> Description of the task: In the entries that follow, find the line containing "Task: Click the TaxAmt query line"; from there, copy every line exactly through the line containing "is (466, 828).".

*** Opening of Supplied data ***

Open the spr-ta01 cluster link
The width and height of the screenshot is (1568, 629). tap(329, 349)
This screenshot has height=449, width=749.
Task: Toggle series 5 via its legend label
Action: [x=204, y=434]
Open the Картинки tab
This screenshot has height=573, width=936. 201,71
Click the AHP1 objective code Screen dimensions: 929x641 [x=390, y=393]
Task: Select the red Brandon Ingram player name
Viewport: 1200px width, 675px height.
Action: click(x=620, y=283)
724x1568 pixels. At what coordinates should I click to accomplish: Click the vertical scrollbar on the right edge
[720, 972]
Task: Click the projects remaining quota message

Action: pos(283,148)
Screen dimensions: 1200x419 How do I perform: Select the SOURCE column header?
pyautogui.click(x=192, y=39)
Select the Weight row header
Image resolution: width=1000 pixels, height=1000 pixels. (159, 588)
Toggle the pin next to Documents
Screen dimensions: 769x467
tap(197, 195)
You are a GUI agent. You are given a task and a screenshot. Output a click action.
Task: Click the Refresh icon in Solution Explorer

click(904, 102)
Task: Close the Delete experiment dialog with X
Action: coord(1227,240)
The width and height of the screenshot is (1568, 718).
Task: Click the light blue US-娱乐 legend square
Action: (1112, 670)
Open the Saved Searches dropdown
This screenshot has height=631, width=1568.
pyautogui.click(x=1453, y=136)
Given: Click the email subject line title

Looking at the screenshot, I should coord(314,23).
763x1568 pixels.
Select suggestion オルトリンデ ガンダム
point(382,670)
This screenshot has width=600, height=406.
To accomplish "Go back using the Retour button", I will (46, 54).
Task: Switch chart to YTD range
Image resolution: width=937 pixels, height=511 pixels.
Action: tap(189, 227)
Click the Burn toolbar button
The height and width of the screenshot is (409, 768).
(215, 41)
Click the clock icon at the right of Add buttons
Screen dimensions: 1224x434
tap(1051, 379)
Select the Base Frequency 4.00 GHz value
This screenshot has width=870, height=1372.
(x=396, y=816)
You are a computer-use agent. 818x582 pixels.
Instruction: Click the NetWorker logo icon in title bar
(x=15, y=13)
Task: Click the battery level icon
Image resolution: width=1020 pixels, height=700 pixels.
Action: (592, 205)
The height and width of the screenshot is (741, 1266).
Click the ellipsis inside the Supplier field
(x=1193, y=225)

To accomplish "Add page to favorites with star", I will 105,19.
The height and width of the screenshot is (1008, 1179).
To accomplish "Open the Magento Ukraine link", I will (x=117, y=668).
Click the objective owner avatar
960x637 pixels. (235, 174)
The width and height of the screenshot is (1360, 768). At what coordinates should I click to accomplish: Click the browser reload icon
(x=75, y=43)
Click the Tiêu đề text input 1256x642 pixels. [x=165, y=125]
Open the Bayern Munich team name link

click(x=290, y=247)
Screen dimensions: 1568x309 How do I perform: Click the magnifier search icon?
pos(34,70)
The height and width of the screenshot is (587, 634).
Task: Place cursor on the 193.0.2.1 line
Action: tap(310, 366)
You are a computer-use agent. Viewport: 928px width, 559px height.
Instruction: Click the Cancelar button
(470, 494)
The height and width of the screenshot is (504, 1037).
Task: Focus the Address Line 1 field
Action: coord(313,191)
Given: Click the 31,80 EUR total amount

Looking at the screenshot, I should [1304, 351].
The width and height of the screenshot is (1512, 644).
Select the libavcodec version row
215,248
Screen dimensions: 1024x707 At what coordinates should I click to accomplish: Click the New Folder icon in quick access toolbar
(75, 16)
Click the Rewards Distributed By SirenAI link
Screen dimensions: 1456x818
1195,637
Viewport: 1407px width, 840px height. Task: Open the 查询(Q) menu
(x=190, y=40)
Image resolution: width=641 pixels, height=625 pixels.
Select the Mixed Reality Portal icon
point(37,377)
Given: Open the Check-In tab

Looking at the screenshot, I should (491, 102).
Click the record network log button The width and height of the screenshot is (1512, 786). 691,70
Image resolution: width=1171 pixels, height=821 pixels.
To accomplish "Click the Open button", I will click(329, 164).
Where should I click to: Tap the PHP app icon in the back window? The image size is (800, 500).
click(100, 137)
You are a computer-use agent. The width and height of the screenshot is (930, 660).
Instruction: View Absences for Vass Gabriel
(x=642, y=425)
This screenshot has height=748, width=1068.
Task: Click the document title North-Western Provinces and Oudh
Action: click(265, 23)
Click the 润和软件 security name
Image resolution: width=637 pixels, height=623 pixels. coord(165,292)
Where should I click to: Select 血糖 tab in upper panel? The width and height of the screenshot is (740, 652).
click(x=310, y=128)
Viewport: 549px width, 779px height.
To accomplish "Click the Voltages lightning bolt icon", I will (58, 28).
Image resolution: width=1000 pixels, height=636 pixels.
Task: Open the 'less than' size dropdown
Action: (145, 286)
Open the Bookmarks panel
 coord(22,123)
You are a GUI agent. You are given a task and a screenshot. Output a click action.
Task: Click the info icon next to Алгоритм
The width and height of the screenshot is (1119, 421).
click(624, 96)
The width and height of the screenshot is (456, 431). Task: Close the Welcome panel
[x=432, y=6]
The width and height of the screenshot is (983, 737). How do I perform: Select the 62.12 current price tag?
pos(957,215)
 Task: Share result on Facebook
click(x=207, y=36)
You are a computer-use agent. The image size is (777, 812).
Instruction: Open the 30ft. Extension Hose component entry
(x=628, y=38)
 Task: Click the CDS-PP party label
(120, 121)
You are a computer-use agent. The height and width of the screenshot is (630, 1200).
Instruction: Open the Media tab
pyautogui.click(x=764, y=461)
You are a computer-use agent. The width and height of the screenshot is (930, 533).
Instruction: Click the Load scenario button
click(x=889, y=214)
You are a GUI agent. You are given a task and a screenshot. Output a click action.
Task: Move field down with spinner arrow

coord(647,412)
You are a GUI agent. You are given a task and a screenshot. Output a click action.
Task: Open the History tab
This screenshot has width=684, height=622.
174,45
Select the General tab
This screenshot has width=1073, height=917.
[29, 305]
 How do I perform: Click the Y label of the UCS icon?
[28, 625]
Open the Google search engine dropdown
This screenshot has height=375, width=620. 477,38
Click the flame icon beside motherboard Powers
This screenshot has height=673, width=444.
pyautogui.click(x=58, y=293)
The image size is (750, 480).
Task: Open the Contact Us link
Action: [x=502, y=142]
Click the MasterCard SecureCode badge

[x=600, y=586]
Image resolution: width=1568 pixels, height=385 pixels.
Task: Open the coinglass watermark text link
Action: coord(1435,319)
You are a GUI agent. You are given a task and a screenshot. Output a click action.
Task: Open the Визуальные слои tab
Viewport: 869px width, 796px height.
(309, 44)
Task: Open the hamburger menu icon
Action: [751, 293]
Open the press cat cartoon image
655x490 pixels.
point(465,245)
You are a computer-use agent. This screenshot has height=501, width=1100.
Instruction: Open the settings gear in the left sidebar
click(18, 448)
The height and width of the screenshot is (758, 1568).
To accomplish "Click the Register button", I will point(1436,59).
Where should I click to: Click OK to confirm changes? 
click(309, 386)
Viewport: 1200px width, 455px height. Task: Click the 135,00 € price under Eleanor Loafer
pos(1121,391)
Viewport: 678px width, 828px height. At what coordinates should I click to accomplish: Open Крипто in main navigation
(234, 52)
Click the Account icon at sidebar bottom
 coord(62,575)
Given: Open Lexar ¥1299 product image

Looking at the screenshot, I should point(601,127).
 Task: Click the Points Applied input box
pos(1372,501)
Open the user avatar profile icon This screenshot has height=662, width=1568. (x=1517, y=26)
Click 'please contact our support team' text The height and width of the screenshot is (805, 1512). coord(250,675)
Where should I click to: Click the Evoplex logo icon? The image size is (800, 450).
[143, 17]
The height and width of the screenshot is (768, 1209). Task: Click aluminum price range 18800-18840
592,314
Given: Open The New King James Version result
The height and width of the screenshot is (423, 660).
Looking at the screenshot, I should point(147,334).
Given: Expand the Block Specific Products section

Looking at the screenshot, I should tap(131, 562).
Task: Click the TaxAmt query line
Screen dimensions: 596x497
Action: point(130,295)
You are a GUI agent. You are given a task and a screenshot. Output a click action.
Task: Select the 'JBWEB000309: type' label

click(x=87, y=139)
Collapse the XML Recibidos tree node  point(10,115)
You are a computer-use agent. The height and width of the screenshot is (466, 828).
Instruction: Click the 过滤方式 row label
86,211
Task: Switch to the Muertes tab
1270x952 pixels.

*** Close of Supplied data ***

> Exercise solution:
Task: Click the TaxAmt query line
Screen dimensions: 596x497
Action: point(130,295)
You are a GUI agent. You are given a task and a screenshot. Output a click action.
Task: Select the 'JBWEB000309: type' label

click(x=87, y=139)
Collapse the XML Recibidos tree node  point(10,115)
You are a computer-use agent. The height and width of the screenshot is (466, 828).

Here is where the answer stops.